South African wine
Sir,—A black person coming to Harewood, seeing Bumside, Ham, Fendalton, Cashmere, and selected shops, and lunching with the Chamber of Commerce at the Town Hall would see Christchurch very differently from one arriving at Lyttelton, driving through selected parts of Woolston and Sydenham to lunch at Aranui’s Activity Centre with windows metalled over against the few local vandals. Bert Walker (May 14) sees only South Africa’s
small, rising black middle class — ignoring their disenfranchisement — not the majority of blacks who suffer enforced family dislocation, inadequate welfare, and on the often barren, muddy Homelands, endemic malnutrition (kwashiorkor damages brains) and deadly epidemics. He still does not give the range and distribution of Stellenbosch’s blacks’ salaries. Blacks are intelligent. Why are they educationally restricted under the Bantu Education Act? Employer-induced alcoholism of black farmhands is thoroughly docu-
mented in South Africa, and a discredit to white farmers, not to blacks. — Yours, etc., SUSAN TAYLOR. May 14, 1984.

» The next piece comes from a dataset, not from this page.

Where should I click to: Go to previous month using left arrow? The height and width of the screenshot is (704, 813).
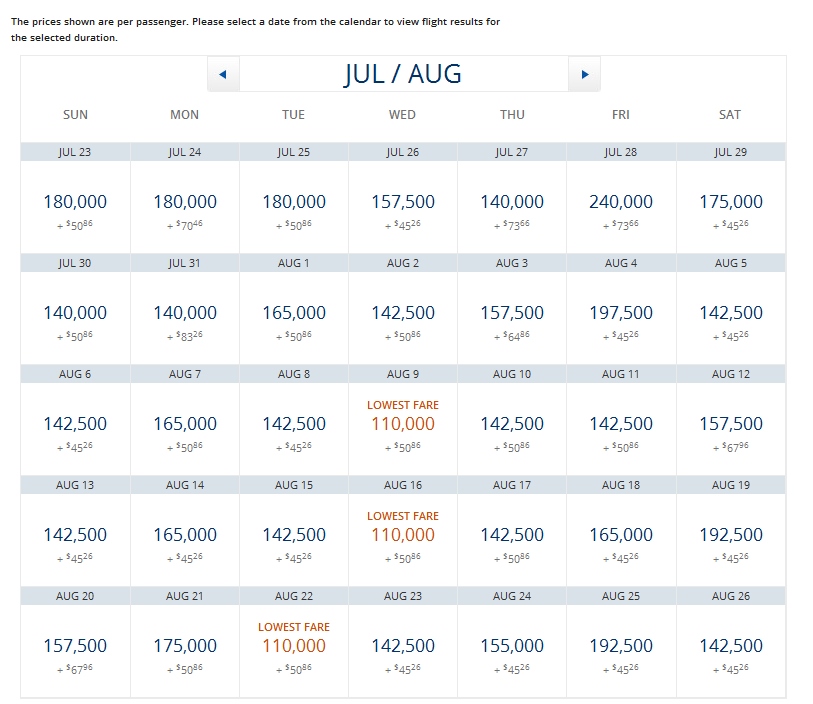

Sir,—lt has dawned on me why there is such a huge difference in the claims made by Bert Walker and all other writers on the subject of wages paid to black wine workers. Mr Walker refers to a head office located perhaps beside a modern bottling plant. Black workers in the commercial field have historically enjoyed a less unfair wage because of the skill and education involved in such work. The wine workers I refer to are those involved in the raw material end of things, and Mr Walker had better believe wages are minute and often paid in kind, housing conditions are often primitive, the tot system is alive and well and above all, blacks are at the mercy of individual white farmers because labour laws, pitiful as they are, are rarely enforced.—Yours, etc., GRAEME YARDLEY. May 15, 1984.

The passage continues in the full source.